- [To do]: Reproduce every one of the items below verbatim, without adding, omitting, or altering anything.

- [Material for this exercise]:
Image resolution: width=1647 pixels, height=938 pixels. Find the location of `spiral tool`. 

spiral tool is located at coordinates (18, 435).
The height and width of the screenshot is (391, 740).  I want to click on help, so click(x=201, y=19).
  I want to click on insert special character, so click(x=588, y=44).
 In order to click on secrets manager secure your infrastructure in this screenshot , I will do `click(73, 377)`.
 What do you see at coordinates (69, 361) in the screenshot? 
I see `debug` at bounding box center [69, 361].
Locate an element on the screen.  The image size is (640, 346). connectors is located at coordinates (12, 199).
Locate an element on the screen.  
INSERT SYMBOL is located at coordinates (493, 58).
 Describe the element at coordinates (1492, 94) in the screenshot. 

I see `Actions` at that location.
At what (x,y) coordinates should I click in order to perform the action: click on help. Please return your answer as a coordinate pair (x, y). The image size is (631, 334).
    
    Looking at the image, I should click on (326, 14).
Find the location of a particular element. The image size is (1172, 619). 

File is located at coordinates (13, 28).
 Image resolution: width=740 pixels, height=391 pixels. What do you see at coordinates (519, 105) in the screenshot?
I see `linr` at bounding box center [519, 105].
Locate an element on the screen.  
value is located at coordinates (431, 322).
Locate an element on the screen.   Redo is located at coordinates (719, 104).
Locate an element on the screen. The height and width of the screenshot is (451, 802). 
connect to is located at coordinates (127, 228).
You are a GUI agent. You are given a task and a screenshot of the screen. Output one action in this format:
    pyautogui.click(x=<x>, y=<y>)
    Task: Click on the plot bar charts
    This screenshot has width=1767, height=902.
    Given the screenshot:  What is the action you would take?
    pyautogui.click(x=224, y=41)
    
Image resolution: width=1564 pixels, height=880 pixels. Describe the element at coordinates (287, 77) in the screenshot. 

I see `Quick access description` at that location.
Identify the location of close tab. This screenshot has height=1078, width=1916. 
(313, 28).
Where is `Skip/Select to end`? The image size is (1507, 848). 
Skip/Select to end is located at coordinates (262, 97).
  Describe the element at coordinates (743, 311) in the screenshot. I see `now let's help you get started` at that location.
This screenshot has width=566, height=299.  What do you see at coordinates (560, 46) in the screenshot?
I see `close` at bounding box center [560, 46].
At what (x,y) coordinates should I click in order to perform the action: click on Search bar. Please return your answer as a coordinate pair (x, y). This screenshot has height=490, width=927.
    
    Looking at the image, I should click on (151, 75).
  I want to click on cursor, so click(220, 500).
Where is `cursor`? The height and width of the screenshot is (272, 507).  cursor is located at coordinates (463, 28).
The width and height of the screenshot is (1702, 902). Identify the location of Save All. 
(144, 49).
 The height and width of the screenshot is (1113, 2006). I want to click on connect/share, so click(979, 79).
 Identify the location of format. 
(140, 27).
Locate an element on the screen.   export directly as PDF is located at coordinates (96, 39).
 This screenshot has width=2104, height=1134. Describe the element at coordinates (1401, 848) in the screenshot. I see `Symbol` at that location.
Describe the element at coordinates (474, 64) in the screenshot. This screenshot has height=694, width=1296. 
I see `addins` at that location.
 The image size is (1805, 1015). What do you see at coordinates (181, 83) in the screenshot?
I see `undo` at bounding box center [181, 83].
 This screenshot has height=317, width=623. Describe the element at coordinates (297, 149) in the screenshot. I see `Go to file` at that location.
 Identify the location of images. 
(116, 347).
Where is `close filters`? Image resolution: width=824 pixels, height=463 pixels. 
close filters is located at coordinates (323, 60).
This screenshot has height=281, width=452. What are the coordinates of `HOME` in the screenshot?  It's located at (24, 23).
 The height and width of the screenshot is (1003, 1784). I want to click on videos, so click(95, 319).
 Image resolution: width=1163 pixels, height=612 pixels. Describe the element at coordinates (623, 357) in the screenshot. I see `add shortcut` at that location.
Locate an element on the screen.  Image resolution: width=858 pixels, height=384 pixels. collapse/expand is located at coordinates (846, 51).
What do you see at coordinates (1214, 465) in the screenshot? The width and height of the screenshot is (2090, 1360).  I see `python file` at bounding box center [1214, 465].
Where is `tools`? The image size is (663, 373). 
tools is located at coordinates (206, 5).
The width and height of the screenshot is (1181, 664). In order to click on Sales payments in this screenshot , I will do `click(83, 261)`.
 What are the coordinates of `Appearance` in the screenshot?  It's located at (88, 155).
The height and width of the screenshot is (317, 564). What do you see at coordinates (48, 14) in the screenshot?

- [Solution]:
Image resolution: width=1647 pixels, height=938 pixels. Find the location of `spiral tool`. 

spiral tool is located at coordinates (18, 435).
The height and width of the screenshot is (391, 740).  I want to click on help, so click(x=201, y=19).
  I want to click on insert special character, so click(x=588, y=44).
 In order to click on secrets manager secure your infrastructure in this screenshot , I will do `click(73, 377)`.
 What do you see at coordinates (69, 361) in the screenshot? 
I see `debug` at bounding box center [69, 361].
Locate an element on the screen.  The image size is (640, 346). connectors is located at coordinates (12, 199).
Locate an element on the screen.  
INSERT SYMBOL is located at coordinates (493, 58).
 Describe the element at coordinates (1492, 94) in the screenshot. 

I see `Actions` at that location.
At what (x,y) coordinates should I click in order to perform the action: click on help. Please return your answer as a coordinate pair (x, y). The image size is (631, 334).
    
    Looking at the image, I should click on (326, 14).
Find the location of a particular element. The image size is (1172, 619). 

File is located at coordinates (13, 28).
 Image resolution: width=740 pixels, height=391 pixels. What do you see at coordinates (519, 105) in the screenshot?
I see `linr` at bounding box center [519, 105].
Locate an element on the screen.  
value is located at coordinates (431, 322).
Locate an element on the screen.   Redo is located at coordinates (719, 104).
Locate an element on the screen. The height and width of the screenshot is (451, 802). 
connect to is located at coordinates (127, 228).
You are a GUI agent. You are given a task and a screenshot of the screen. Output one action in this format:
    pyautogui.click(x=<x>, y=<y>)
    Task: Click on the plot bar charts
    This screenshot has width=1767, height=902.
    Given the screenshot:  What is the action you would take?
    pyautogui.click(x=224, y=41)
    
Image resolution: width=1564 pixels, height=880 pixels. Describe the element at coordinates (287, 77) in the screenshot. 

I see `Quick access description` at that location.
Identify the location of close tab. This screenshot has height=1078, width=1916. 
(313, 28).
Where is `Skip/Select to end`? The image size is (1507, 848). 
Skip/Select to end is located at coordinates (262, 97).
  Describe the element at coordinates (743, 311) in the screenshot. I see `now let's help you get started` at that location.
This screenshot has width=566, height=299.  What do you see at coordinates (560, 46) in the screenshot?
I see `close` at bounding box center [560, 46].
At what (x,y) coordinates should I click in order to perform the action: click on Search bar. Please return your answer as a coordinate pair (x, y). This screenshot has height=490, width=927.
    
    Looking at the image, I should click on (151, 75).
  I want to click on cursor, so click(220, 500).
Where is `cursor`? The height and width of the screenshot is (272, 507).  cursor is located at coordinates (463, 28).
The width and height of the screenshot is (1702, 902). Identify the location of Save All. 
(144, 49).
 The height and width of the screenshot is (1113, 2006). I want to click on connect/share, so click(979, 79).
 Identify the location of format. 
(140, 27).
Locate an element on the screen.   export directly as PDF is located at coordinates (96, 39).
 This screenshot has width=2104, height=1134. Describe the element at coordinates (1401, 848) in the screenshot. I see `Symbol` at that location.
Describe the element at coordinates (474, 64) in the screenshot. This screenshot has height=694, width=1296. 
I see `addins` at that location.
 The image size is (1805, 1015). What do you see at coordinates (181, 83) in the screenshot?
I see `undo` at bounding box center [181, 83].
 This screenshot has height=317, width=623. Describe the element at coordinates (297, 149) in the screenshot. I see `Go to file` at that location.
 Identify the location of images. 
(116, 347).
Where is `close filters`? Image resolution: width=824 pixels, height=463 pixels. 
close filters is located at coordinates (323, 60).
This screenshot has height=281, width=452. What are the coordinates of `HOME` in the screenshot?  It's located at (24, 23).
 The height and width of the screenshot is (1003, 1784). I want to click on videos, so click(95, 319).
 Image resolution: width=1163 pixels, height=612 pixels. Describe the element at coordinates (623, 357) in the screenshot. I see `add shortcut` at that location.
Locate an element on the screen.  Image resolution: width=858 pixels, height=384 pixels. collapse/expand is located at coordinates (846, 51).
What do you see at coordinates (1214, 465) in the screenshot? The width and height of the screenshot is (2090, 1360).  I see `python file` at bounding box center [1214, 465].
Where is `tools`? The image size is (663, 373). 
tools is located at coordinates (206, 5).
The width and height of the screenshot is (1181, 664). In order to click on Sales payments in this screenshot , I will do `click(83, 261)`.
 What are the coordinates of `Appearance` in the screenshot?  It's located at (88, 155).
The height and width of the screenshot is (317, 564). What do you see at coordinates (48, 14) in the screenshot?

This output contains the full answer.